And their organizations have been stretched to the breaking point by an economy wasted by the greed of the financial-services industry and its cronies, particularly the housing industry.
Demand for the services nonprofits provide is rising because the crippled economy also has devastated the lives of nonprofits' clients.
Nonprofits often lack the organizational capacity to operate effectively because they lack the investment they need in staff and board training and in planning, fundraising and technology.
Their boards typically are oblivious about what their role should be in developing a vision and strategy for the organization, and in contributing and helping to secure the resources the organization needs.

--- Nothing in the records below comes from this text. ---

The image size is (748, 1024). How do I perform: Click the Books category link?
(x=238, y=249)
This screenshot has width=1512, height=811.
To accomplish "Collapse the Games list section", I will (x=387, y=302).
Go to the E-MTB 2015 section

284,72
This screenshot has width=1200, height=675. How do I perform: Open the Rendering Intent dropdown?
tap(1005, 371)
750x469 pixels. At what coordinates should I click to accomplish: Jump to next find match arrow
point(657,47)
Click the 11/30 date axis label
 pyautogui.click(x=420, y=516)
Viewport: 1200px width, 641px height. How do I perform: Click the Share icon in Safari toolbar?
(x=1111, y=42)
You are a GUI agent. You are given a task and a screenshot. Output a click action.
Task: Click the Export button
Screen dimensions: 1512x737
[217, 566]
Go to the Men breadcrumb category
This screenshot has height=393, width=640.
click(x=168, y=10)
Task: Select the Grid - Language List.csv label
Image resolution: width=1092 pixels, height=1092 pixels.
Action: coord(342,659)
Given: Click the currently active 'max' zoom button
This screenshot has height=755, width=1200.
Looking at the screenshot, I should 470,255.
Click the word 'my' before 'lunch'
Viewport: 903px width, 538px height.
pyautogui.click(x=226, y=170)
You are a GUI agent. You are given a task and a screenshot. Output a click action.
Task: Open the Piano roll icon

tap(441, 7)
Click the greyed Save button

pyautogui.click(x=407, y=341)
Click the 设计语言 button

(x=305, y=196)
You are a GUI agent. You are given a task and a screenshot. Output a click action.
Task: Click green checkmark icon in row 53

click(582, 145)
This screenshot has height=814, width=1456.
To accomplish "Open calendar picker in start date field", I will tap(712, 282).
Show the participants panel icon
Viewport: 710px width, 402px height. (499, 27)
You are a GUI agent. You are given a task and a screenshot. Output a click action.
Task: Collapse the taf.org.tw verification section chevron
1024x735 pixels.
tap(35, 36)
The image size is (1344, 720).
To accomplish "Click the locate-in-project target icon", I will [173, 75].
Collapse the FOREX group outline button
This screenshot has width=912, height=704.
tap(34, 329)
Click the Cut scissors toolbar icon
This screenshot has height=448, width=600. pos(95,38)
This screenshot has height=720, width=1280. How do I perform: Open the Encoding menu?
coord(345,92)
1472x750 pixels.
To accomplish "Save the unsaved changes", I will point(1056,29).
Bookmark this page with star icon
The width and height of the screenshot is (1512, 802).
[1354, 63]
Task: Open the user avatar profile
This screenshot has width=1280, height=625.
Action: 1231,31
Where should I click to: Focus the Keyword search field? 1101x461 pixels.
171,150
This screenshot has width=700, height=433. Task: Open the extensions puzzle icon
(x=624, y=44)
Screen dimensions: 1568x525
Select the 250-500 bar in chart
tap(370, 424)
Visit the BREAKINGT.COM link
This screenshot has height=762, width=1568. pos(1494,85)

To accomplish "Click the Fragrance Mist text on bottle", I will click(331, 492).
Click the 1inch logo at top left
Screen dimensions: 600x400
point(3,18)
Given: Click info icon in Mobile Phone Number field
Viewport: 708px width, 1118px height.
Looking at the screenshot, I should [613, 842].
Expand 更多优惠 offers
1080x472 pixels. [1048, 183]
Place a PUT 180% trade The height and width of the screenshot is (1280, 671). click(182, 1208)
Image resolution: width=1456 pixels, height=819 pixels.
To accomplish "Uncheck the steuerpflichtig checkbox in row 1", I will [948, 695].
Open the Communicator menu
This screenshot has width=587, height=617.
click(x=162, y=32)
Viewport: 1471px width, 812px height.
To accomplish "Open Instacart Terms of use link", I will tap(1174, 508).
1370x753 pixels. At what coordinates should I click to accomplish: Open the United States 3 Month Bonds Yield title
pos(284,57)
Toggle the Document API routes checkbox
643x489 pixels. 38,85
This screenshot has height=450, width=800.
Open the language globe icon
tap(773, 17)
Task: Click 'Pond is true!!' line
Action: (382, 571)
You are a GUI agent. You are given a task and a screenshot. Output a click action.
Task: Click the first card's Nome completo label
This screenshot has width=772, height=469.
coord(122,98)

And funders and donors, disconnected from the realities of the charitable marketplace and of the day-to-day job of running a nonprofit, are locked into funding priorities that focus on pet programs and ignore nonprofits' fundamental need for operating funds.
Funders also increasingly require that nonprofits provide "metrics" that show the impact of the funds they receive, a requirement that simply adds to nonprofits' workload.
Yet funders fail to make the investment nonprofits need to handle that additional workload.
After the economy broke down nearly three years ago, organizations and individuals in some communities stepped up and created pooled funds to support basic and emergency services that nonprofits provide to people in need.
The creation of those funds reflected true leadership and commitment, and can be a model for establishing funds to provide the operating support that nonprofits desperately need now.
Leadership is one of the most overworked words in the nonprofit sector, a term typically used to describe someone with a forceful personality who talks big but often fails to actually do anything except pursue personal ambition.
True leaders talk quietly but authentically, and they lead by serving.
What our communities need today are servant leaders who are willing to champion, with honesty, conviction and commitment, the need to provide the operating capital that community-based nonprofits need so they can continue to serve people and places in need.